Rooming houses are an important part Winnipeg’s affordable housing market but they are vanishing from the inner-city neighbourhoods they once dominated.
Through the 1990s, rooming houses disappeared from the McMillan and Osborne Village neighbourhoods. Now Spence and West Broadway are experiencing similar declines in the number of rooming houses.
From 2002 to 2014 there was a 40% decrease in confirmed rooming houses in the Spence Neighbourhood, and from 1995 to 2014, a 63% decrease was observed in West Broadway.
For the purpose of this study, the Institute of Urban Studies defines rooming houses as houses with several rented rooms where tenants share a common bathroom and/or other amenities (e.g. kitchen or common rooms).

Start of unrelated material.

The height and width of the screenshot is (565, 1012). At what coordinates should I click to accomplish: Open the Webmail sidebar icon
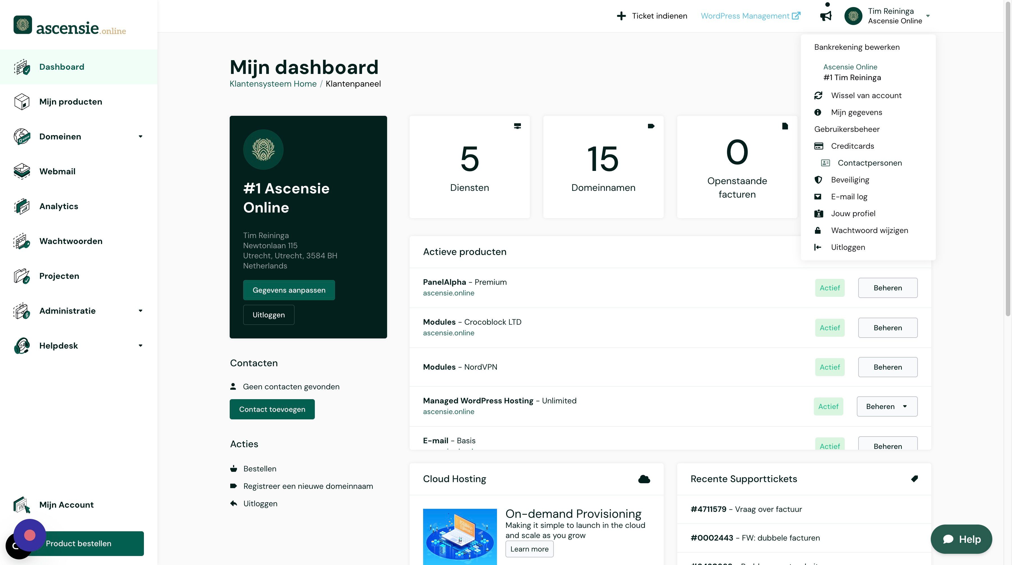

Rooming houses are far from perfect. Stories of absentee landlords, slum conditions, violent crimes, drug dependency, prostitution, and bed bugs dominate the conventional conversation about this housing type. In the past, neighbourhood renewal plans have placed an emphasis on reducing or eliminating rooming houses while increasing single-family home ownership.
Rooming houses have historically filled an important void in the rental market by offering basic accommodation to young people seeking affordable housing, those retiring, and individuals needing a place to reside in their final years.
Rooming houses need to be included in broader Canadian policy discussions on precarious housing, homelessness, neighbourhood revitalization, and neighbourhood change.